### Your assignment:
In the listing that follows, copy out each line that includes the word "agent".

### Entries provided:

============

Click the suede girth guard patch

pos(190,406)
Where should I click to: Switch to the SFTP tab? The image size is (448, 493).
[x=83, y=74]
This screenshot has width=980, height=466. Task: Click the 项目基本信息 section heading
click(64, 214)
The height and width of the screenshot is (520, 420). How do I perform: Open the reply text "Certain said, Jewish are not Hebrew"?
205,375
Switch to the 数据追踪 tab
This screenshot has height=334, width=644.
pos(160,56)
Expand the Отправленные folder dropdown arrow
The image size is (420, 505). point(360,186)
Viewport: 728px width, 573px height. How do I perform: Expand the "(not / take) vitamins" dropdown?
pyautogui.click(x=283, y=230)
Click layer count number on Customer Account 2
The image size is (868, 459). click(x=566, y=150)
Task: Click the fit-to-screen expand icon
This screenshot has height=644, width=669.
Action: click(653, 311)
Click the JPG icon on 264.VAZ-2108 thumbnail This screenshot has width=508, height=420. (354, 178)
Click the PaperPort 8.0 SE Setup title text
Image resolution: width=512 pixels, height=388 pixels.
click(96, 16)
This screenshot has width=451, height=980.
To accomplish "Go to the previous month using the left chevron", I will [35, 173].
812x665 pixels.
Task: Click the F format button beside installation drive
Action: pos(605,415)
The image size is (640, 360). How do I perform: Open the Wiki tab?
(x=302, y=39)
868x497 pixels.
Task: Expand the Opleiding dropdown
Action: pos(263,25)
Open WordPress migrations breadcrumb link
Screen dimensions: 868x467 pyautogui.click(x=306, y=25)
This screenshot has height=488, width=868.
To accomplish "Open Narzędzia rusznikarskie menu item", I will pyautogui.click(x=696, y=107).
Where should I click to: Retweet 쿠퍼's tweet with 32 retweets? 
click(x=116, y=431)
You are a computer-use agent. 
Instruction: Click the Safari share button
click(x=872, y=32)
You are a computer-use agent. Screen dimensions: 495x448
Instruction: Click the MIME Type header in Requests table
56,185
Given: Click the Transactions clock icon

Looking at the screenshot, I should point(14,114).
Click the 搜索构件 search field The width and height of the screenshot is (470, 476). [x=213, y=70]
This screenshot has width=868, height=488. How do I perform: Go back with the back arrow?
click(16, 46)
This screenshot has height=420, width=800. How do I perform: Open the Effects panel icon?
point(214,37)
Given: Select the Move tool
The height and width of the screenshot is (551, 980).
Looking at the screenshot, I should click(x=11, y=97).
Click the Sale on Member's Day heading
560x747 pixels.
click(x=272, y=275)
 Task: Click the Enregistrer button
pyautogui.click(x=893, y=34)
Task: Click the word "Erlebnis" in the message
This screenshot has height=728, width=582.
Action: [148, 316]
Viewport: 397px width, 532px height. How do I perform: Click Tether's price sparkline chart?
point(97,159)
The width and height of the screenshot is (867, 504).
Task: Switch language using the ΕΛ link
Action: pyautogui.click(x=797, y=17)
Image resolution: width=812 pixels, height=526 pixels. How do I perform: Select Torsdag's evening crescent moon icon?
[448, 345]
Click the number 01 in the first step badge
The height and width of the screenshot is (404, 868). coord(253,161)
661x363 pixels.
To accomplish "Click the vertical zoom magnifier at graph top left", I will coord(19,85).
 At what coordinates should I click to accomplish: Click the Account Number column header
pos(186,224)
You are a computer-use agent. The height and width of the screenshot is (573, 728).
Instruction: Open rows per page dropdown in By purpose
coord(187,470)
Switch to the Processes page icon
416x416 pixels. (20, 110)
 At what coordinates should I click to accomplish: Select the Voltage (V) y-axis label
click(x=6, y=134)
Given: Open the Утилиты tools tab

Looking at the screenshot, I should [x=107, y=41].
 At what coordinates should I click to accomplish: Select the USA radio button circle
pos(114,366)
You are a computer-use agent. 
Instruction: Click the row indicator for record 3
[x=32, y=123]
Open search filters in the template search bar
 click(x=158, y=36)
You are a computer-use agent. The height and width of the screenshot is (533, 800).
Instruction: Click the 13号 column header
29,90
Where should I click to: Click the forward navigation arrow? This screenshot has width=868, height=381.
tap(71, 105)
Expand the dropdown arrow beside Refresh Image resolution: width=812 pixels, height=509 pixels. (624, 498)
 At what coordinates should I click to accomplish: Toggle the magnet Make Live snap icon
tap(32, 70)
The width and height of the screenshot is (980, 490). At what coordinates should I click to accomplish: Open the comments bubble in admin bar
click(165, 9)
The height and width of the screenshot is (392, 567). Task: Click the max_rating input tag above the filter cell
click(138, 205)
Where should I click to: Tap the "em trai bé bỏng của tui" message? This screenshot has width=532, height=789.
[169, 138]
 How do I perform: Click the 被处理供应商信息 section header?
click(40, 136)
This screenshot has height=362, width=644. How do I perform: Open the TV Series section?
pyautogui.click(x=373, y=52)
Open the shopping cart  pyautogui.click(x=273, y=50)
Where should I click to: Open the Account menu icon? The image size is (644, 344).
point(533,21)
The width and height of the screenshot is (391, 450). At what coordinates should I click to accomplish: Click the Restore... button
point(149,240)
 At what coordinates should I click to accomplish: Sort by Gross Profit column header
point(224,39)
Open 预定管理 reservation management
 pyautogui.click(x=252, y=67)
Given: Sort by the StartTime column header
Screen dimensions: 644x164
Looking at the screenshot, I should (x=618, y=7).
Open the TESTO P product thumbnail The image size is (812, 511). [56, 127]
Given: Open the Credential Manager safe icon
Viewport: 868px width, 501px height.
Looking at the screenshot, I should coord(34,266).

============

### Response:
You are a computer-use agent. 
You are a computer-use agent. Screen dimensions: 495x448
You are a computer-use agent. The height and width of the screenshot is (573, 728).
You are a computer-use agent. 
You are a computer-use agent. The height and width of the screenshot is (533, 800).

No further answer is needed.